92. Allure in Danger

Rose's POV:

The first step into the house felt heavy, as if the very air was pressing down on me, thick and unwilling. The floor beneath my foot seemed to resist, sticky with an unseen force, as though my own body was rejecting the idea of going in.

Yet, the traitorous part of my brain—the one that always seems to whisper the wrong things. The one to get so wrongly enticed —was telling me something else entirely.

At times I wonder maybe I suffered head trauma as a child, and no one ever told me.

Wouldn't be too far off, considering I survived an actual house fire at the age when kids were still playing 'the floor is lava.'

Yup. That must be it. My misplaced sense of thrill, the way I find allure in danger, has to be a side effect.

No one else is that bipolar. I fear the things happening around me, yet I can't deny that, in some twisted way, they intrigue me. I hate that fact about myself.

And sometimes, I wonder if that's why I've stayed silent. Because deep down, it is this fear that makes it interesting—I'm thrilled. Enticed.

But I refuse to be known as a nutcase who gets off on a haunted house setting. That is not my aesthetic.

With a sigh, I set my bag and keys on the table by the door.

The house was drowning in silence and shadow, save for the silver glow of moonlight filtering through the glass walls at the back.

The darkness was both unsettling and oddly comforting. After all, if I couldn't see what moved in the shadows, then technically, it wasn't there… right?

I flipped the light switch in the foyer. The sudden glow pushed back the void immediately around me, but only made the rest of the house seem more swallowed in darkness, an abyss stretching just beyond my reach.

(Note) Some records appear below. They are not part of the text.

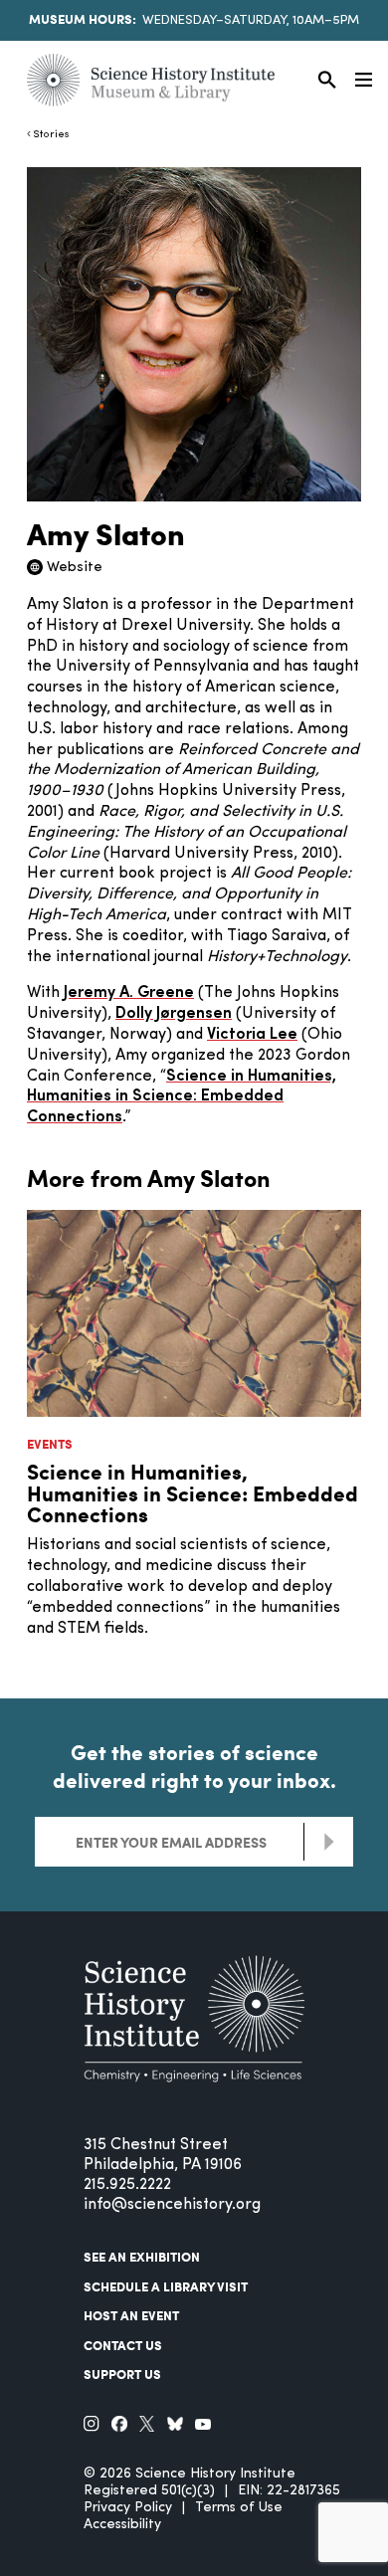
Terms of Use (239, 2507)
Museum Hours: (82, 19)
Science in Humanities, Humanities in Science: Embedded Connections (181, 1097)
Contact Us (123, 2345)
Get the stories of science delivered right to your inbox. (194, 1766)
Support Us (122, 2374)
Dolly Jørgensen (173, 1014)
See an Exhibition (142, 2257)
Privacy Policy (128, 2507)
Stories (51, 134)
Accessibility (122, 2524)
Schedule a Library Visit (166, 2286)
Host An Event (131, 2315)
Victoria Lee (252, 1035)
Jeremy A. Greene (129, 993)
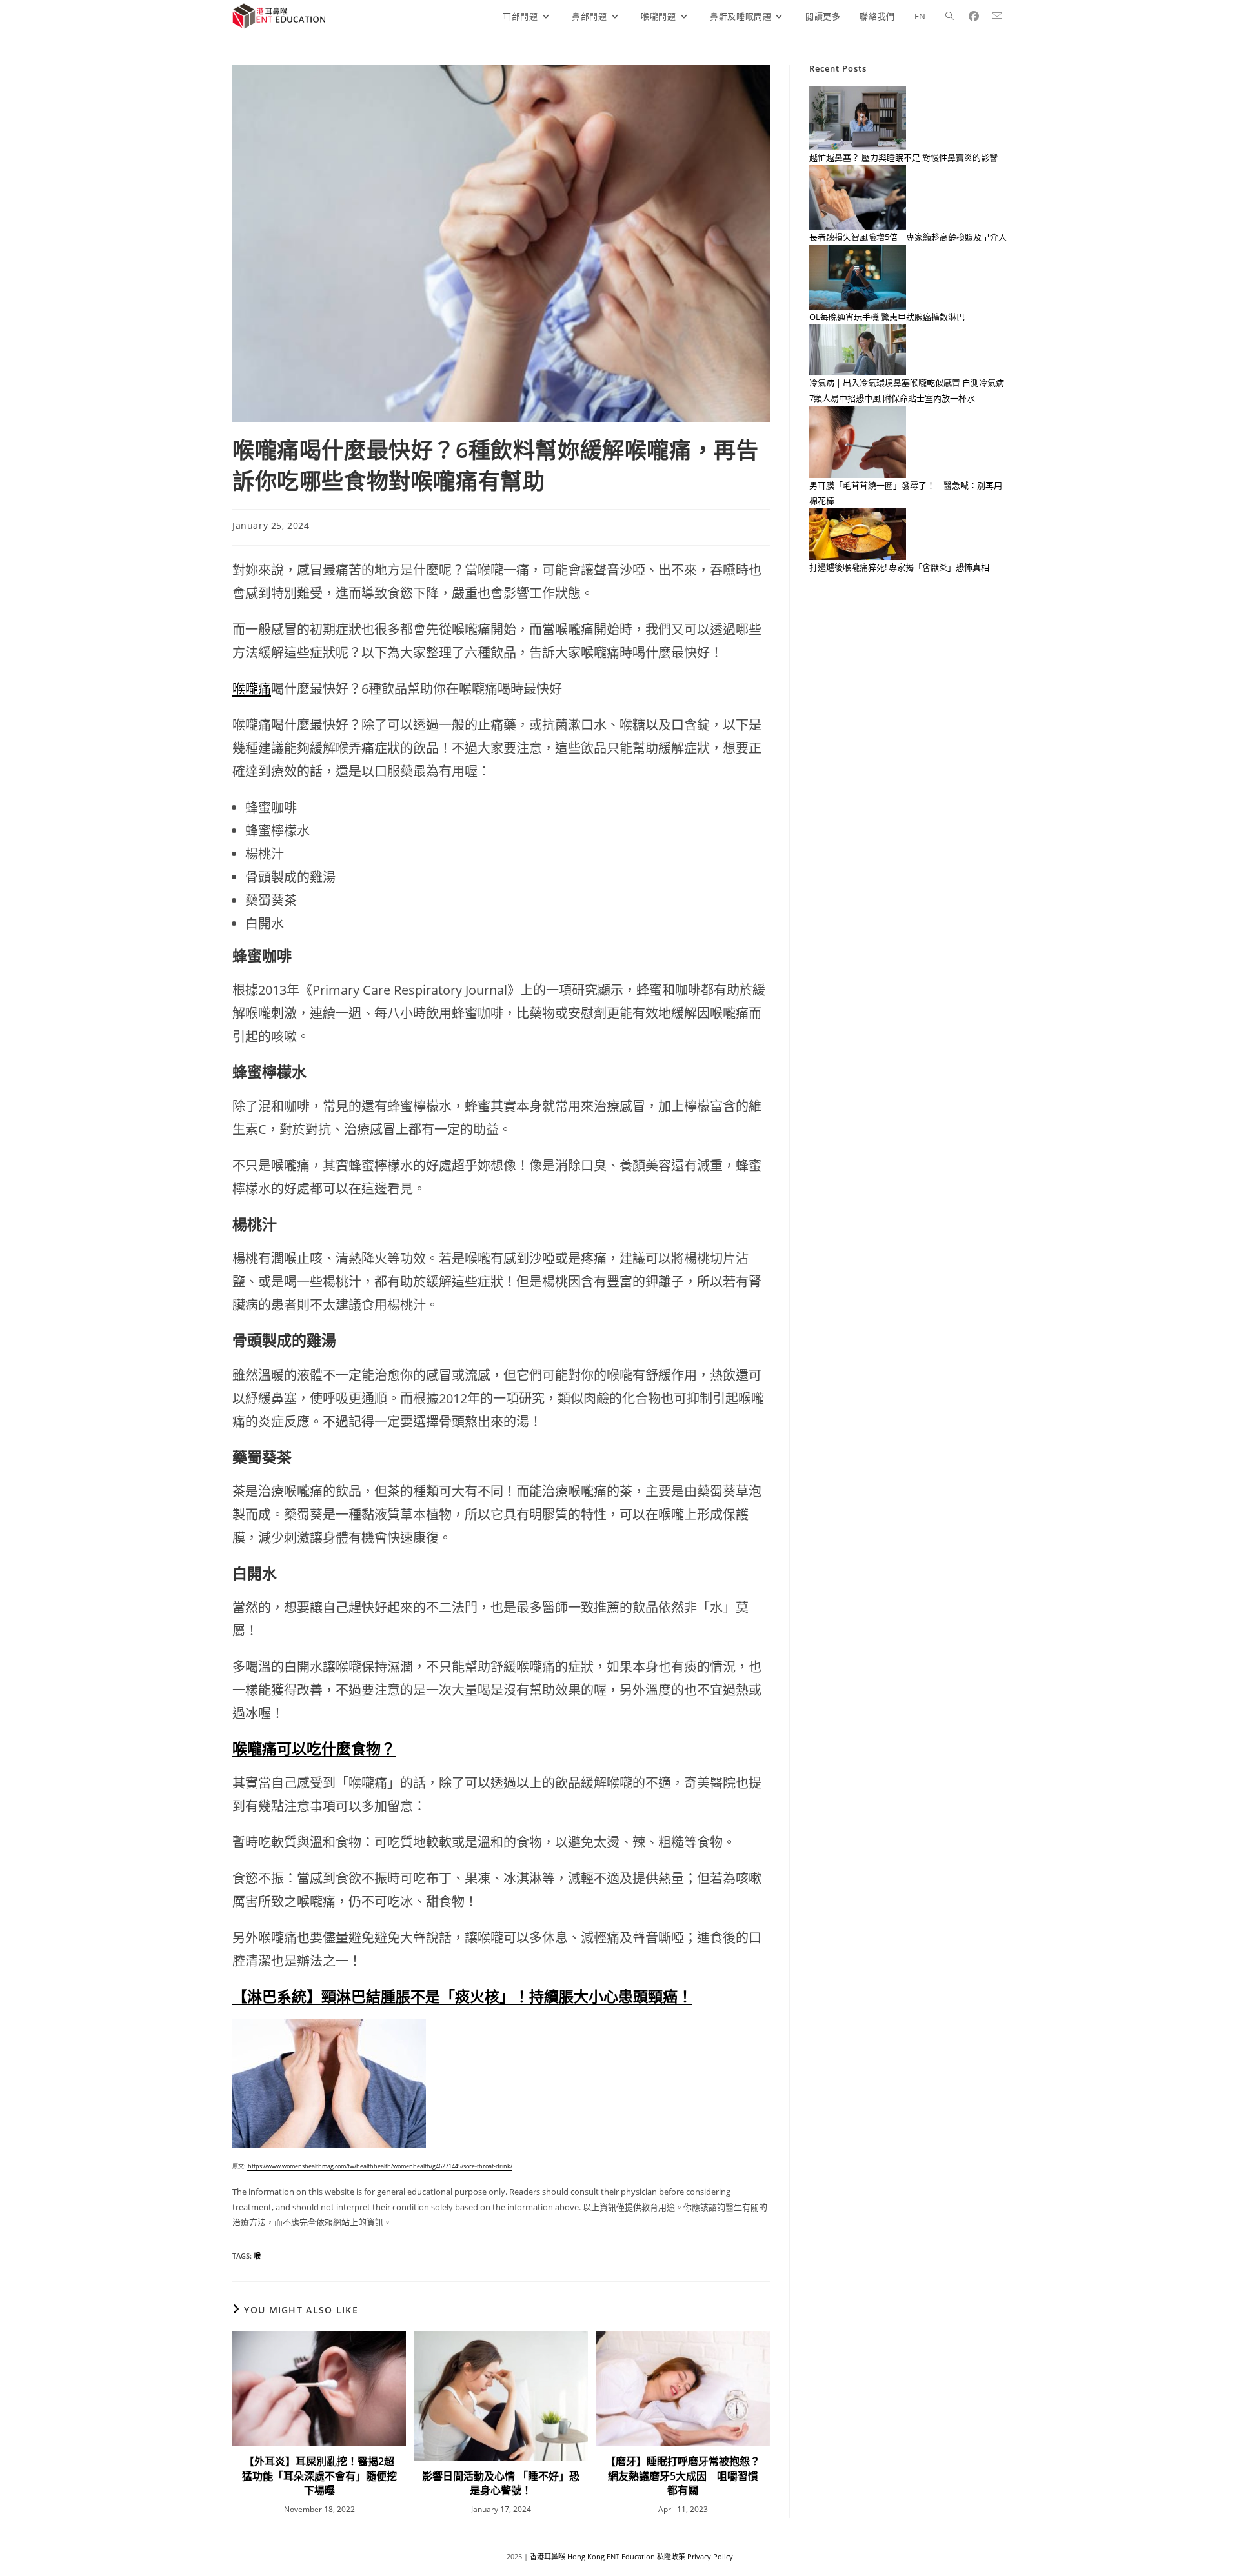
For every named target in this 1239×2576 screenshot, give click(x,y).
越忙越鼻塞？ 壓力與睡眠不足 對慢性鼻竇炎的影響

As I bent down to take off my shoes—like the cultured grown woman I am—my eyes caught something. A flicker of movement against the glass.

A shadow. A tall one.

My breath hitched, my heart slamming against my ribs as the worst possibilities flooded my mind. But as the shape came into focus, my panic ebbed slightly.

Jake.

Oh, thank god he was home. I guess my prayers weren't ignored after all.

A smile tugged at my lips as I left my shoes on and walked further inside.

"Hey, when did you get back?" I called, my voice bouncing off the eerie silence.

He was standing near the back doors, facing away from me, looking out onto the back patio.

My stomach twisted slightly at the thought—what if he was staring at another sea of roses blooming on the patio?

Please, no. Not again.

"Why's it so dark in here? You being frugal on the electricity bill, Uncle Jake?" I joked, hoping to lighten the mood—maybe even distract him if there was indeed another unwelcome floral delivery made.

Though it would have to be the size of the truck to distract him from that scene. 

But he didn't answer.

Instead, he opened the glass door and stepped outside.

I stopped mid-step, watching as the moonlight swallowed him whole. His movements were eerily smooth, almost too fluid, as if he was gliding rather than walking.

"Wait, Jake—where are you going?" I called after him, an uneasy knot forming in my chest as I hurried toward the doors.